Proposal would allow timber companies to harvest larger trees while removing brush that feeds wildfires.

June 06, 2003|Julie Cart | Times Staff Writer

Stating that changes are needed to reduce fire danger, the U.S. Forest Service, in the final draft of a management plan for the Sierra Nevada, would allow three times as much logging as was permitted by the agency under the Clinton administration.

The plan, released Thursday, is the latest in a series of changes to the Clinton-era Sierra Nevada Framework, which made large areas of the Sierra off limits to logging to protect wildlife habitat. The latest plan is to take effect after a three-month public comment period.

Forest Service officials cast the proposal as a wildfire management plan that saves taxpayers money, creates jobs and generates revenue in depressed rural areas.

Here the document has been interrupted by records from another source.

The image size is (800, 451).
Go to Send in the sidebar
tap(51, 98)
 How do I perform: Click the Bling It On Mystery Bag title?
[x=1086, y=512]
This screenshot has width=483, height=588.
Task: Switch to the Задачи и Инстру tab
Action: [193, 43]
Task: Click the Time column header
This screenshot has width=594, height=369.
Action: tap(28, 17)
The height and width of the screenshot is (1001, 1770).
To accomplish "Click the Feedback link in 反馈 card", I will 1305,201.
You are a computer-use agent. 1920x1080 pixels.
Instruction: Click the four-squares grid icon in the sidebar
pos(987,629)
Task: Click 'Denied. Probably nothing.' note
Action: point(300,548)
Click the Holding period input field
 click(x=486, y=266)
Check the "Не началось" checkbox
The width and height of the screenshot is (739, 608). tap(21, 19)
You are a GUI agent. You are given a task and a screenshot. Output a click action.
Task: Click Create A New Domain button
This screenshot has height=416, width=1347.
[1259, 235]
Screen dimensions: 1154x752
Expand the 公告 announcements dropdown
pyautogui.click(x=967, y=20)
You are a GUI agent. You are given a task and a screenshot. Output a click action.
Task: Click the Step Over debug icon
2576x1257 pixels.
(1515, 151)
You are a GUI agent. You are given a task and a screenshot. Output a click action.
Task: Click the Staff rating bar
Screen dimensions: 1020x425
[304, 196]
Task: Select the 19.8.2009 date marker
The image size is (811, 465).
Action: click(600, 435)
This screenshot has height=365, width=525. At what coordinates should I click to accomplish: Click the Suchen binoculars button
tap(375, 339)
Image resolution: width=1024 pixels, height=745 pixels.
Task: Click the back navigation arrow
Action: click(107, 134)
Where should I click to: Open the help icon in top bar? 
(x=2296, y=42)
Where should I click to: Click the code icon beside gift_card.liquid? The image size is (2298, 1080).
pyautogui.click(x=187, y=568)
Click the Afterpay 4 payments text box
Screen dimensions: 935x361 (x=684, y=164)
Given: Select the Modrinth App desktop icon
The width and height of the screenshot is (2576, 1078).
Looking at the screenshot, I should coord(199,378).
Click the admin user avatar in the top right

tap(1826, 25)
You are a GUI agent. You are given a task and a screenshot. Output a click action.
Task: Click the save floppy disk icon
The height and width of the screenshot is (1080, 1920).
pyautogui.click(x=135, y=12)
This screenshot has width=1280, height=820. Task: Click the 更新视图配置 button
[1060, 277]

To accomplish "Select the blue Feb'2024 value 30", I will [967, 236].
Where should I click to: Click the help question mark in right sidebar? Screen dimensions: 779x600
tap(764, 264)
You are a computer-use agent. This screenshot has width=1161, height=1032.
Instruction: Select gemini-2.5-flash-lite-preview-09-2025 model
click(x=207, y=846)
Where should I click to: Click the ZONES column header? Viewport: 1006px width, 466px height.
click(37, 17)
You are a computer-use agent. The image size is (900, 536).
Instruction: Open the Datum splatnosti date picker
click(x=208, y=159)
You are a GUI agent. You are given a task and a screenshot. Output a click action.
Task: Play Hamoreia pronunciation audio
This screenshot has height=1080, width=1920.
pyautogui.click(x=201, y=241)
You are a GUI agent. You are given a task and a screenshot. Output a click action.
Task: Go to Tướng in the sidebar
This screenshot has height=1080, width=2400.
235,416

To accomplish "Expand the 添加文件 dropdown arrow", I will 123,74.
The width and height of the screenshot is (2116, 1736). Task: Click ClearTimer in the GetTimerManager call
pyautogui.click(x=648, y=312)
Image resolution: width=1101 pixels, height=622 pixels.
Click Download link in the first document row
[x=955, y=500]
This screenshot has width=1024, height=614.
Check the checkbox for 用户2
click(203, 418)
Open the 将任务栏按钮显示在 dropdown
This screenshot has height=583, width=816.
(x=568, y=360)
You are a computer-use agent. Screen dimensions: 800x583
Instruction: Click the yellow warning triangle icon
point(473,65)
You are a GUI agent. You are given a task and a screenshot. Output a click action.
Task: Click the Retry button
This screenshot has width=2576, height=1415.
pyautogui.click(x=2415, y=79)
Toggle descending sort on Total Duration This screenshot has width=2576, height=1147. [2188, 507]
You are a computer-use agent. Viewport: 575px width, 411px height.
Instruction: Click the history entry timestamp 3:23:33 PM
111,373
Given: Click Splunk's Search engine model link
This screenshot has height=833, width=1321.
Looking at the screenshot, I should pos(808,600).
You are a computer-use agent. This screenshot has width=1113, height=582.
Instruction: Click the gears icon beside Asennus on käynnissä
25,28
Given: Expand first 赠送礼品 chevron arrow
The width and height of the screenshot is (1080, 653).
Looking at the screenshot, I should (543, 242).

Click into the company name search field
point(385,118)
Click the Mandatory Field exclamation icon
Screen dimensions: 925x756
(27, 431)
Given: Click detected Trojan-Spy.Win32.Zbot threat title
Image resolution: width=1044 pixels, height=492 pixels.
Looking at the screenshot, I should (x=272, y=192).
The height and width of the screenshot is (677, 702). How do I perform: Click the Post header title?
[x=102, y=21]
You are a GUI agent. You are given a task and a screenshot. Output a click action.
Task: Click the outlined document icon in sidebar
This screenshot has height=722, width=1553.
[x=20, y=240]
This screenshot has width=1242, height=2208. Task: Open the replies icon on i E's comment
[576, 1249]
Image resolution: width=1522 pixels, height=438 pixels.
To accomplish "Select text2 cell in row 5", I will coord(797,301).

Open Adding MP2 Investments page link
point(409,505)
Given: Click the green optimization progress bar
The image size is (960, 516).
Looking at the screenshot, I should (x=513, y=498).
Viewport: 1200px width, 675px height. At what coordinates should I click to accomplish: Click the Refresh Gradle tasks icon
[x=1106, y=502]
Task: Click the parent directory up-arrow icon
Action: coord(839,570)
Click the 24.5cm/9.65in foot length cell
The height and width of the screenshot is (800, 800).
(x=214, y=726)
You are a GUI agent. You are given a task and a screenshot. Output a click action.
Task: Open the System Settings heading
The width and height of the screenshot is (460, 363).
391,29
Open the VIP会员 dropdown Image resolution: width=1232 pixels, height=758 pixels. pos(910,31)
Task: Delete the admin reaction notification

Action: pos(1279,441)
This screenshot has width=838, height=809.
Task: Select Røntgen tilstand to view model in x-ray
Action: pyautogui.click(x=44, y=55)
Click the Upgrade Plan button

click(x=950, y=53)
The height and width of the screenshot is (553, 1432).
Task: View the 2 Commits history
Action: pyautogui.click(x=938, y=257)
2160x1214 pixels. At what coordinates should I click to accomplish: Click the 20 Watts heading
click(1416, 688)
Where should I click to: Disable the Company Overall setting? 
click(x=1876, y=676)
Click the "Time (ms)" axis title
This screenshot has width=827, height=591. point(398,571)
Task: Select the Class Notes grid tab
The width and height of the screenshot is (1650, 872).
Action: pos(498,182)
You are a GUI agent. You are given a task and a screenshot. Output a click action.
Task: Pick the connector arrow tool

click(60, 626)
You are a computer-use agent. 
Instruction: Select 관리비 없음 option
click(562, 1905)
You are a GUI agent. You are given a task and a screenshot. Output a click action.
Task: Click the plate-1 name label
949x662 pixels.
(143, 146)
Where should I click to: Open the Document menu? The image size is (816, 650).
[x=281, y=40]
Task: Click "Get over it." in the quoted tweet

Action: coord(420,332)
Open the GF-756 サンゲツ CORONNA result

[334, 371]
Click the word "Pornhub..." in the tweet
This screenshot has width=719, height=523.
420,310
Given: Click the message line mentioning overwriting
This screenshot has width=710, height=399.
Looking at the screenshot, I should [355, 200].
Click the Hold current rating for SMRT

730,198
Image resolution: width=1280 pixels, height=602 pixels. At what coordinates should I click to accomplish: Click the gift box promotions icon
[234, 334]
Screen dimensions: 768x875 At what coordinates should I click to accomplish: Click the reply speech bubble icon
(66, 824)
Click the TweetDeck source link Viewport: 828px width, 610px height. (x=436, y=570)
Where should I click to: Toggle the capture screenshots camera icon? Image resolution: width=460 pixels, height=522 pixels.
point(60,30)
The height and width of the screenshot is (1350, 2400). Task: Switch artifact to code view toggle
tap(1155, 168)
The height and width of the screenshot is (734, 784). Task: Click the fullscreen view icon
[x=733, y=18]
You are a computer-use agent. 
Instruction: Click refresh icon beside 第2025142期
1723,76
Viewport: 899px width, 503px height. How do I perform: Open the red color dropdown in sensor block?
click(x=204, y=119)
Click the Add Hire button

The officials say the plan calls for allowing timber companies to harvest large, commercially viable trees and use the proceeds in part to pay for so-called fuels management, the removal of small trees and brush that have little market value but are highly flammable.

"This is a way to significantly offset the costs of fuels management and still preserve resources," said Steve Eubanks, supervisor of the Tahoe National Forest, one of 11 federal forests in the Sierra Nevada system. "We think this is a good way to pay for costly work and not have that come out of the taxpayer's pocket."

Conservation groups attacked the plan as a blueprint for wholesale logging of national forests that targets many of the largest, most fire-resistant trees that provide shelter for wildlife.

"It just doesn't make sense," said Barbara Boyle of the Sierra Club. "It's like telling someone who is on the operating table, 'I'm sorry, but you'll have to give up a kidney in order to pay for your heart bypass.' The only clear winner here is the timber companies."

The plan would allow loggers to reduce tree cover to reduce fire risk in areas where the California spotted owl nests and forages. Under the latest plan, if logging occurs in a designated owl habitat area, a compatible area nearby must be set aside for the owls to move to, said Matt Mathes, spokesman for the Forest Service in California.

Biologists are concerned that though the plan specifies a goal of 50% canopy cover in owl habitat, it would let that drop to 40% in some circumstances.

Jared Verner, a retired Forest Service owl expert, said spotted owls require at least 50% cover where they forage and much more in nesting areas. "I'm concerned about the canopy cover issue," he said. "There is a direct relationship between the success of owl nesting and canopy."

Eubanks of the Forest Service said that even though the agency's own analysis projects that the plan will fragment and degrade owl habitat over the next 20 years, in the long run forest regrowth will sustain the birds.

The management blueprint calls for a harvest of up to 448 million board-feet annually, about three times the current permissible logging level, Eubanks said, on the 11.5 million acres of national forest in the Sierra.

The plan would allow the removal of trees up to 29 inches in diameter. Conservationists argue that in cutting trees that large, the Forest Service will increase fire risk by encouraging the removal of some of the hardiest trees in the forest.

But David Bischel, president of the California Forestry Assn., called the plan a "win-win" strategy. "This protects the forest from catastrophic wildfire and improves employment in rural forest-dependent communities," he said.

The Forest Service projects nearly 1,900 jobs will be created by the plan and $57 million in earnings will be generated over 10 years.